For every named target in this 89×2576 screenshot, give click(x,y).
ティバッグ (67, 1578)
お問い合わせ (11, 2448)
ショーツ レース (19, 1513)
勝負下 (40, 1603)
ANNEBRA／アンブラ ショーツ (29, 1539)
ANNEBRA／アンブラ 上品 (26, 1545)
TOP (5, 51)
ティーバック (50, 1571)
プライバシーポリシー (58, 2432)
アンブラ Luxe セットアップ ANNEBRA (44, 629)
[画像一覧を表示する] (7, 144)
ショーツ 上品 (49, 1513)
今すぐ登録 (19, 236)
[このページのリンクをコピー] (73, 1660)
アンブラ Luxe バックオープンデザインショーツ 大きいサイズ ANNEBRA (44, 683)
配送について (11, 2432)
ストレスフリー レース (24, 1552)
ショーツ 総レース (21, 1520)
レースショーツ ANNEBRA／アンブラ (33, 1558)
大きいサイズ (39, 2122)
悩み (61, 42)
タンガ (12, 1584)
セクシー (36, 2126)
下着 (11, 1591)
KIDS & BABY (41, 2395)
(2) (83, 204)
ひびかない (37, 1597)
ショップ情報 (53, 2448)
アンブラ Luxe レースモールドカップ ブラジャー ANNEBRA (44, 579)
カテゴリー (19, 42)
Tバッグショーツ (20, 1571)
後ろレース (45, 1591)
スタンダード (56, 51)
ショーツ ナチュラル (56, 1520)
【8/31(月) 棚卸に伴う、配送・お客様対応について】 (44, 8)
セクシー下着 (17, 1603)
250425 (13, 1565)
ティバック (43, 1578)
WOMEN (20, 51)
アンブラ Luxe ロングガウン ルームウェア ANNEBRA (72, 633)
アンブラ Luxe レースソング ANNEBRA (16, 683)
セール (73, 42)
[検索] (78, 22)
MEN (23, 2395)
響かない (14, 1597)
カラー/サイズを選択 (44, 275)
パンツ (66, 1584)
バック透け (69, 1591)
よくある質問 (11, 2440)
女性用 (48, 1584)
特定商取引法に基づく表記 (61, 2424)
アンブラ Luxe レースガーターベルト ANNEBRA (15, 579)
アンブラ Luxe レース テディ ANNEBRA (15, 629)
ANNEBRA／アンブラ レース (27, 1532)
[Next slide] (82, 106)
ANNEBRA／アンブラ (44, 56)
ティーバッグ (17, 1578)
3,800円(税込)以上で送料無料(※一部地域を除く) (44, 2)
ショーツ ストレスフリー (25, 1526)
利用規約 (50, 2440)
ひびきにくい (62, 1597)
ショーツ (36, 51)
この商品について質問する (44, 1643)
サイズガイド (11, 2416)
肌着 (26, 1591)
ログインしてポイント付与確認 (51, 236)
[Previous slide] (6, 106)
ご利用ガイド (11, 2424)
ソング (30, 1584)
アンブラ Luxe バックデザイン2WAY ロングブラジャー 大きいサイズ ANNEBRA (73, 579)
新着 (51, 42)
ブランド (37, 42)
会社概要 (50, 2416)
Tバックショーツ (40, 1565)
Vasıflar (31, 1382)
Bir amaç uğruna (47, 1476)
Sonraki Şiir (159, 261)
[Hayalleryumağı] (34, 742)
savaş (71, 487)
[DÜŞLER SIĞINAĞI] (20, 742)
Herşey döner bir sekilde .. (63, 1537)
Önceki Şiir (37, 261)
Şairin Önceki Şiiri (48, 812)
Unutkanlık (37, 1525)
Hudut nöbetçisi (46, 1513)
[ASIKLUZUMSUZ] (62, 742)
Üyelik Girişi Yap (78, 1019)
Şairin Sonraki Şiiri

Work task: Look above for the line with "ティーバック (50, 1571)" and the line with "下着 (11, 1591)". Retype those two lines and every line between them exactly, adding nothing.

Solved exercise:
ティーバック (50, 1571)
プライバシーポリシー (58, 2432)
アンブラ Luxe セットアップ ANNEBRA (44, 629)
[画像一覧を表示する] (7, 144)
ショーツ 上品 (49, 1513)
今すぐ登録 (19, 236)
[このページのリンクをコピー] (73, 1660)
アンブラ Luxe バックオープンデザインショーツ 大きいサイズ ANNEBRA (44, 683)
配送について (11, 2432)
ストレスフリー レース (24, 1552)
ショーツ 総レース (21, 1520)
レースショーツ ANNEBRA／アンブラ (33, 1558)
大きいサイズ (39, 2122)
悩み (61, 42)
タンガ (12, 1584)
セクシー (36, 2126)
下着 (11, 1591)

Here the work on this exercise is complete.